Snacks typically account for 100 to 300 calories in a complete meal plan, whether its chips, saltines, or even fruit. But a 1-ounce serving of generic tortilla chips already contains 150 calories. Depending on the size of one tortilla chip, you may only be able to eat the recommended six to fifteen chips to stay within a 1-ounce portion. Therefore, eating out of a family-sized bag can make portion control challenging. The fat, sodium, and carbohydrates in a generic bag of tortilla chips are bad for your health because they promote inflammation, weight gain, and high cholesterol.

Tortilla Chip Alternatives and Choices to Consider

Here’s how you can enjoy tortilla chips without worrying too much about the associated health risks:

  • Baked is not always best. The taste and texture of baked chips are not the most appealing, and there is no real nutritional benefit. Most baked tortilla chips have roughly the same calories as deep-fried chips, plus they contain more carbohydrates and sodium (856 milligrams of salt per 100 grams of serving).
  • Ditch the bag.
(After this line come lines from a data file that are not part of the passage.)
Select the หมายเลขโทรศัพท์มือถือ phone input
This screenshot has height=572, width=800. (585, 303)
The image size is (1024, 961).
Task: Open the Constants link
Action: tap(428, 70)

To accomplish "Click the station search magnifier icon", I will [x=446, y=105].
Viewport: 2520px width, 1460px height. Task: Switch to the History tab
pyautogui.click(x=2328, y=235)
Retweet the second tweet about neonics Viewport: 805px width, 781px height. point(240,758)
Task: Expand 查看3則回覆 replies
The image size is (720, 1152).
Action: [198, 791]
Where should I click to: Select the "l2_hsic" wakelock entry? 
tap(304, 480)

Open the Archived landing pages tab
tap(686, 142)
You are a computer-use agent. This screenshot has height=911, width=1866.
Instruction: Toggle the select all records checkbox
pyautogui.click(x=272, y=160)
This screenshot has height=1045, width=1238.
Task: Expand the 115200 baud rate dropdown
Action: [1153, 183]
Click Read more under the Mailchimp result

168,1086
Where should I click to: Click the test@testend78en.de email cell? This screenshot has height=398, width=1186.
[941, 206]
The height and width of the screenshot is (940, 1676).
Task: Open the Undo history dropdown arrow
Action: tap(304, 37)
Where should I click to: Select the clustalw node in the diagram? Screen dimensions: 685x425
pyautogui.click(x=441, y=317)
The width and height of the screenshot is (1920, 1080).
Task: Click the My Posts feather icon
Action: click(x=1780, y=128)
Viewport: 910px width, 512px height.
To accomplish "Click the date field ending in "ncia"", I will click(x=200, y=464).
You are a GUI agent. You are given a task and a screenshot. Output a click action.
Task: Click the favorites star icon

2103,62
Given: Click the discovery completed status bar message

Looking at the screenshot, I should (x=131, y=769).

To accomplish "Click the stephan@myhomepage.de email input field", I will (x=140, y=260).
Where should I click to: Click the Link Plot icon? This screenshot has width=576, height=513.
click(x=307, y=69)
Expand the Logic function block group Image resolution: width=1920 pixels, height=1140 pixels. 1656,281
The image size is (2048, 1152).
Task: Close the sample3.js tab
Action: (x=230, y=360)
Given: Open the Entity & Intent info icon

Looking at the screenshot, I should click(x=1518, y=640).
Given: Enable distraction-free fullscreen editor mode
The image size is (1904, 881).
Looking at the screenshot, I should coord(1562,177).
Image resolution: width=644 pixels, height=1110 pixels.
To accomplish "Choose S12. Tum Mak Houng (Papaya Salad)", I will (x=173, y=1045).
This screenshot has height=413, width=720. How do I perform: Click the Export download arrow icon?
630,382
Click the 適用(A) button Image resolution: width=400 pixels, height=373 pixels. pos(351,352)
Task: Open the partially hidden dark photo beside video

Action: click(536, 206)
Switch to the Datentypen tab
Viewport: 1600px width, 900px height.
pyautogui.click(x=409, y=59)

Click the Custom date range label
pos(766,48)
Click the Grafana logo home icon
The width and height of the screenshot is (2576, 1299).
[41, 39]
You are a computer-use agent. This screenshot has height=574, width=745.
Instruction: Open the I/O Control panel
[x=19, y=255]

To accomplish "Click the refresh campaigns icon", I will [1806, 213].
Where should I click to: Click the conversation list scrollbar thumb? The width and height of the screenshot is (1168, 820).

Avoid eating straight from the bag. Research shows that consumers eat up to 80 percent more from a large container or bowl. Measure out a single serving instead.
  • Go blue. Blue corn tortilla chips get their unique color from brain-boosting flavonoids called anthocyanins. They also contain slightly more protein than yellow and white corn chips.
  • Numbers to look for. Serving Size: Approximately 1 ounce (about 6-15 chips). Saturated Fat Per Serving: 1 gram. Sodium Per Serving: 100 milligrams.
  • Ingredients to avoid. Palm and cottonseed oil since they are higher in saturated fat than other oils. In addition, look for alternatives with no added sugar.

Bearitos Blue Corn Tortilla Chips (made with organic blue corn), Tostitos Simply Yellow Corn Tortilla Chips, and Green Mountain Gringo White Corn Tortilla Strips are three healthier alternatives you may find in your local grocery store.


When it comes to snacking on tortilla chips, ignoring the recommended serving size is too easy. Eating an entire bag of tortilla chips happens more often that we would like to admit, resulting in weight gain. Tasty as they may be, they are a non-nutritive and concentrated source of calories. They also contribute to an increased intake of sodium and displace nutrient-rich foods like fruits and vegetables from the diet. If you love tortilla chips, just remember to eat them in moderation and explore healthier choices when you can. The benefits include a healthier you with much looser pants.